Comme son nom l’indique, le trouble de la parole et du langage lié au FOXP2 est causé par des changements impliquant le gène FOXP2. Ce gène fournit des instructions pour la fabrication d’une protéine appelée forkhead box P2, qui semble être essentielle au développement normal de la parole et du langage. La protéine forkhead box P2 est active dans de nombreux tissus différents, y compris le cerveau
, avant et après la naissance. Elle agit comme un facteur de transcription, ce qui signifie qu’elle contribue à contrôler l’activité d’autres gènes. Les chercheurs soupçonnent que de nombreux gènes ciblés par la boîte à tête de fourche P2 jouent des rôles importants dans le développement du cerveau et les connexions entre les cellules nerveuses.
Plusieurs modifications impliquant le gène FOXP2 peuvent entraîner un trouble de la parole et du langage lié à FOXP2. Certaines personnes atteintes ont une délétion qui supprime un petit segment du chromosome 7, y compris le gène FOXP2 et plusieurs gènes voisins. D’autres personnes atteintes de cette maladie présentent une mutation au sein même du gène FOXP2. Plus rarement, les troubles de la parole et du langage liés au FOXP2 résultent d’un réarrangement de la structure du chromosome 7 (comme une translocation) ou de l’héritage de deux copies du chromosome 7 par la mère au lieu d’une par chaque parent (un phénomène appelé disomie uniparentale maternelle ou UPD maternelle). On ne sait toujours pas comment le fait d’avoir deux copies maternelles du chromosome 7 affecte l’activité du gène FOXP2.

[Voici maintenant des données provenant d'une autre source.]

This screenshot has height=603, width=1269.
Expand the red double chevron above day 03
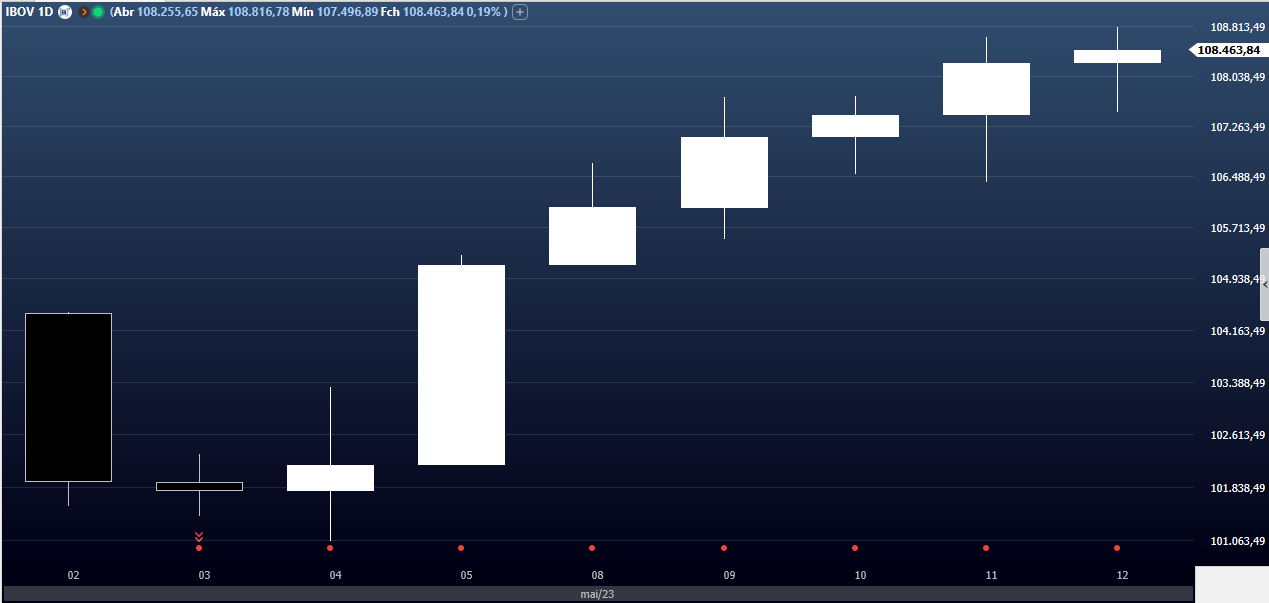point(199,536)

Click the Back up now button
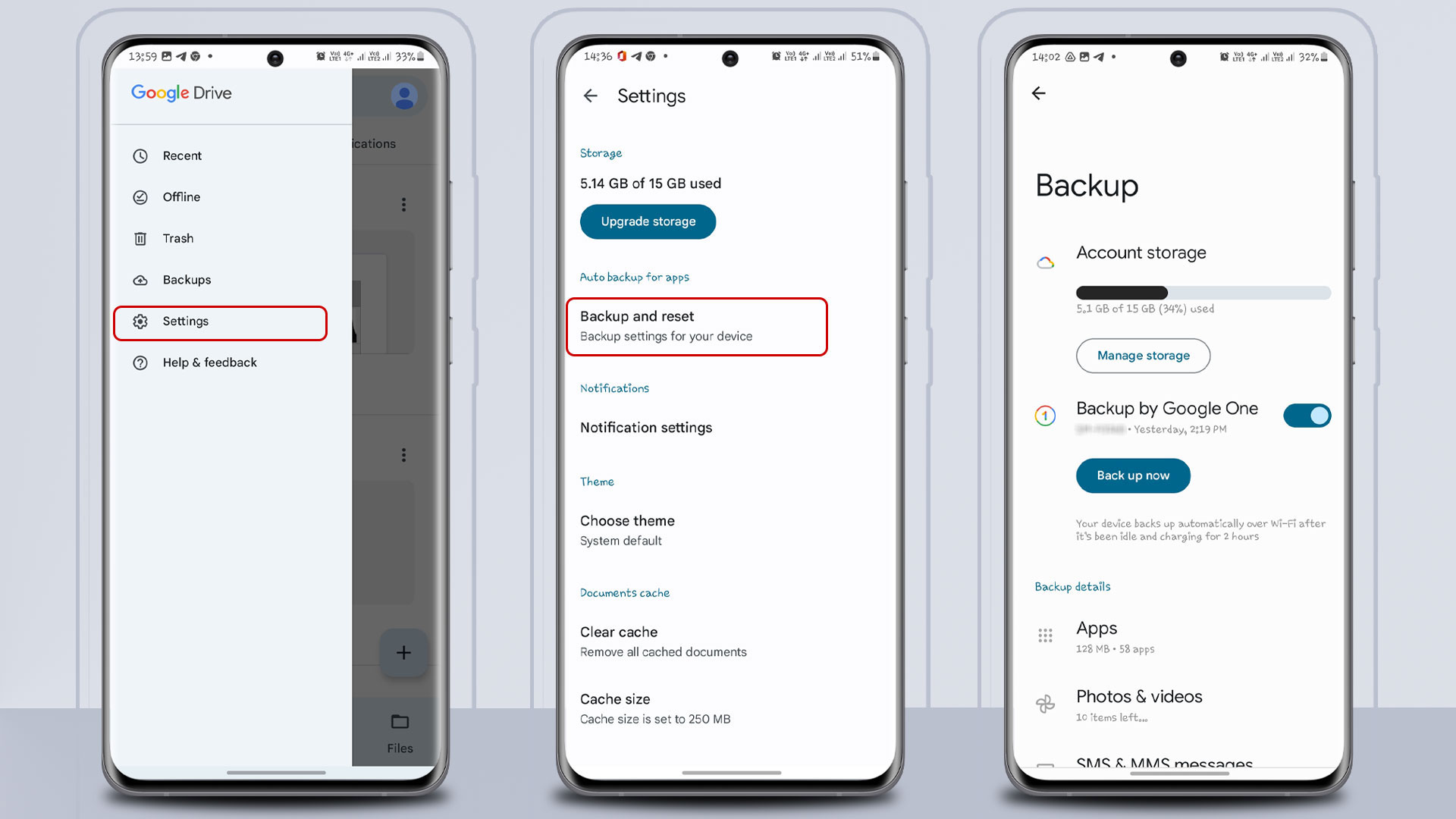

Les modifications génétiques qui sous-tendent le trouble de la parole et du langage lié au FOXP2 perturbent l’activité du gène FOXP2. Comme la forkhead box P2 est un facteur de transcription, ces changements affectent l’activité d’autres gènes dans le cerveau en développement. Les chercheurs s’efforcent de déterminer lesquels de ces gènes sont impliqués et comment les modifications de leur activité entraînent un développement anormal de la parole et du langage.
Les caractéristiques supplémentaires qui sont parfois associées au trouble de la parole et du langage lié à FOXP2, notamment le retard du développement moteur et les troubles du spectre autistique, résultent probablement de modifications d’autres gènes sur le chromosome 7. Par exemple, chez les personnes atteintes d’une délétion impliquant le chromosome 7, on pense que la perte de FOXP2 perturbe le développement de la parole et du langage, tandis que la perte de gènes voisins explique d’autres signes et symptômes. Les personnes ayant une UPD maternelle pour le chromosome 7 présentent des troubles de la parole et du langage liés à FOXP2 dans le cadre d’une affection plus large appelée syndrome de Russell-Silver. Outre les troubles de la parole et du langage, ces personnes présentent une croissance lente, des traits faciaux distinctifs, un retard de développement et des difficultés d’apprentissage.